NELLA CASA CIRCONDARIALE DI TARANTO, LA SECONDA FASE DEL PROGETTO “IL GIARDINO SINERGICO-TERAPEUTICO”

Con il D.P.C.M. 1.4.2008, la Sanità Penitenziaria è passata dalla competenza del Ministero della Giustizia a quella del SSN, che opera ed interviene attraverso le macrostrutture territoriali competenti (a Taranto attraverso il Distretto Socio Sanitario Unico Cittadino).

Nell’ambito della Medicina Penitenziaria, il Distretto S.S. Unico è chiamato a dare risposte, non solo in termini sanitari (di stretta competenza), ma anche in termini sociali, se si considera la ricaduta che proprio le questioni sociali hanno sulle patologie presenti negli Istituti di Pena e, quindi, anche nella Casa Circondariale di Taranto.

In tal senso, il Distretto S.S. Unico, d’intesa col Direttore Generale della ASL di Taranto, Avv.
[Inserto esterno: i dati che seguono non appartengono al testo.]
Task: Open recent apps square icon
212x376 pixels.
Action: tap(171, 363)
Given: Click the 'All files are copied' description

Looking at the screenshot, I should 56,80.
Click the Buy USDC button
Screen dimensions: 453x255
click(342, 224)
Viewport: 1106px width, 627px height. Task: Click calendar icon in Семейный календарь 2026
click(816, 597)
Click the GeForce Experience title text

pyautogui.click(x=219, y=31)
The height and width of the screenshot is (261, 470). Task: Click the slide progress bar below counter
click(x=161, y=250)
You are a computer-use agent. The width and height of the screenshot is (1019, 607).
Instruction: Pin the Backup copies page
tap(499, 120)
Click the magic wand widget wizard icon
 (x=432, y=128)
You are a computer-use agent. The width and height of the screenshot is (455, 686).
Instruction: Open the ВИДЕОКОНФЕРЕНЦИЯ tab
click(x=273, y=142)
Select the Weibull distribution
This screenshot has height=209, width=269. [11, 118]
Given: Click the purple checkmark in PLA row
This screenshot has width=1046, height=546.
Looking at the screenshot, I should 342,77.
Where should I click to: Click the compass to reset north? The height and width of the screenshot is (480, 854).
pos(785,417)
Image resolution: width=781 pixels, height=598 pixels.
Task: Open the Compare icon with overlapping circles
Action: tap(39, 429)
Stefano Rossi, in considerazione dei rapporti di collaborazione che intercorrono con la Casa Circondariale di Taranto, ha realizzato la seconda fase del Progetto: “li giardino sinergico-terapeutico”.

Anche in questo caso ci si è avvalsi dell’Agricoltura Sociale che già aveva dato ottimi risultati in occasione della prima fase dello stesso Progetto, realizzato attraverso la sinergia tra Azienda Sanitaria, Istituzioni, Associazioni ed Imprese, che perseguono finalità analoghe per rispondere a nuove sfide che vedono nella riabilitazione dei detenuti la risposta a molte problematiche sanitarie/sociali.

L’intervento è stato realizzato all’interno della Casa Circondariale in una grande aiuola, che, grazie alla sinergia tra operatori agricoli e detenuti, si è trasformata da spazio incolto e per niente utilizzato, ad area dedicata alla coltivazione, sia di piante officinali (origano, lavanda, maggiorana, ecc.), che di ortaggi.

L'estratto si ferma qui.